There were nearly 32 million small businesses in the United States at the end of the third quarter in 2020, according to the Small Business Administration.
That means 99% of all businesses in this country are small businesses, which is defined by the agency as 500 employees or fewer. They employ nearly 50% of all private sector employees and account for 65% of net new jobs between 2000 and 2019.
Many of the nation’s newest businesses are concentrated in industries like food and restaurant, retail, business services, healthy, beauty and fitness, and resident and commercial services. This is a potentially huge opportunity for your bank, if it’s ready and equipped for when these entrepreneurs come to you for financing.
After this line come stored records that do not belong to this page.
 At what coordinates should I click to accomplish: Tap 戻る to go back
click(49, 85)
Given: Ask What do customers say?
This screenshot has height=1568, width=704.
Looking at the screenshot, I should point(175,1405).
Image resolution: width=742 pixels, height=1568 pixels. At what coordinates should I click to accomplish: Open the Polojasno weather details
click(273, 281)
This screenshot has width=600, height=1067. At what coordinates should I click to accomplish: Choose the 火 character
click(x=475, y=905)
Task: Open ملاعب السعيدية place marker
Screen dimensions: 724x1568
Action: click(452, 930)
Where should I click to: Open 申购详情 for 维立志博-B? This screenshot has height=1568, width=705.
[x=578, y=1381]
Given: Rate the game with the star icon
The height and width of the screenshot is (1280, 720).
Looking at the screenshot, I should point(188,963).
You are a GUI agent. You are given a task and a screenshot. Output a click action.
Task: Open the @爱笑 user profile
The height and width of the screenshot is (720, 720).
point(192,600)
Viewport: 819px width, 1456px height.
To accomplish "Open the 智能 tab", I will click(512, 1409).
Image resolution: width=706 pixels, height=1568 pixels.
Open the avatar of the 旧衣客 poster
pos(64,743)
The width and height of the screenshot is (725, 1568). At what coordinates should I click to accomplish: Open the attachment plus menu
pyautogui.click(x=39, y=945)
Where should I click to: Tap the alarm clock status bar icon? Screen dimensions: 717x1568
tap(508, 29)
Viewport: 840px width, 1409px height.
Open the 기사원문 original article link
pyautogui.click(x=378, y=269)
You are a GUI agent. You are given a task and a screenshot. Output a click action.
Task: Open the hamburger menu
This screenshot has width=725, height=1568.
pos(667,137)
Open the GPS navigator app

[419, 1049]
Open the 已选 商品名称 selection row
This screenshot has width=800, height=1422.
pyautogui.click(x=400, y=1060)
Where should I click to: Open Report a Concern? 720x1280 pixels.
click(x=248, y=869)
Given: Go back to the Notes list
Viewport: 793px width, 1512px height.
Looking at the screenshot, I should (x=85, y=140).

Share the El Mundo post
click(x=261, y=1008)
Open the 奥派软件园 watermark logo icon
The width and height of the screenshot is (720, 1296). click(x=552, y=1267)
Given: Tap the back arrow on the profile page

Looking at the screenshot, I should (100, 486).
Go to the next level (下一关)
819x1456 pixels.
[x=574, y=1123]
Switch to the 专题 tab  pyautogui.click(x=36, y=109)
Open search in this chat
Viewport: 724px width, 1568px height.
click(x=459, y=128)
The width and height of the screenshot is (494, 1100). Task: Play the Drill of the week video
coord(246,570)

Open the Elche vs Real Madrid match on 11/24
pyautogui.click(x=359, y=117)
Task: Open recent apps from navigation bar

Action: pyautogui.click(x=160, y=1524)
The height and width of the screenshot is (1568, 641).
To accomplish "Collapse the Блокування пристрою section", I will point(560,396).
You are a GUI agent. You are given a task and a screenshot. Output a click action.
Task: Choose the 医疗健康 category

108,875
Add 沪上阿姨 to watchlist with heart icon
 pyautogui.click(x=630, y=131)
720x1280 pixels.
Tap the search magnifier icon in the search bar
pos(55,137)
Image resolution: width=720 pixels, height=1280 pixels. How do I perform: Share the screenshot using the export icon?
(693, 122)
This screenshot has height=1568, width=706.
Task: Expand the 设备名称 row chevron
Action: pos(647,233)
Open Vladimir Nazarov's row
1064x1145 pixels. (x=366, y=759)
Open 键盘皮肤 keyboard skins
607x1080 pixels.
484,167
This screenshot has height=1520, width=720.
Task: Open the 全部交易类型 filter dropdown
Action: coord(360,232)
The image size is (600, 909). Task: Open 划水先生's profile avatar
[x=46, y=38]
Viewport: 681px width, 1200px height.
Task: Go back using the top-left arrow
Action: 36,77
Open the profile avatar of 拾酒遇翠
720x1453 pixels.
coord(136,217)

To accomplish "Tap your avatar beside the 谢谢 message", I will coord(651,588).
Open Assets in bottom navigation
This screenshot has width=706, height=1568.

But if your bank is not prepared, it may be leaving serious money on the table that could otherwise provide a steady stream of valuable loan income.
That’s because these are the ideal customers for a SBA loan. If that’s not something your bank offers yet, here are three reasons to consider adding SBA lending to the loan portfolio this year.
1. New Avenue for Long-Term Customers
Small business customers often provide the longest-term value to their banks, both in terms of fee income generated and in dollars deposited. But not having the right loan solution to help new businesses launch or scale means missing out on a significant and lucrative wave of entrepreneurial activity. That’s where SBA lending comes in.
SBA loans provide the right solution to small businesses, at the right time. It’s an ideal conversation starter and tool for your bank team to turn to again and again and a way to kick off relationships with businesses that, in the long run, could bring your bank big returns. It’s also a great option to provide to current small business customers who may only have a deposit relationship.
2. Fee Income With Little Hassle
In addition to deeper relationships with your customers, SBA lending is an avenue to grow fee income through the opportunity for businesses to refinance their existing SBA loans with your bank. It broadens your portfolio with very little hassle.
And when banks choose to outsource their SBA lending, they not only get the benefit of fee income, but incur no overhead, start up or staffing costs. The SBA lender service provider acts as the go-between for the bank and the SBA, and they handle closing and servicing.
3. Add Value, Subtract Risk
SBA loans can add value to any bank, both in income and in relationship building. In addition, the SBA guarantees 75% to 85% of each loan, which can then be sold on the secondary market for additional revenue.
As with any product addition, your bank is probably conscientious of the risks. But when you offer the option to refinance SBA loans, your bank quickly reduces exposure to any one borrower. With the government’s guarantee of a significant portion, banks have lots to gain but little to lose.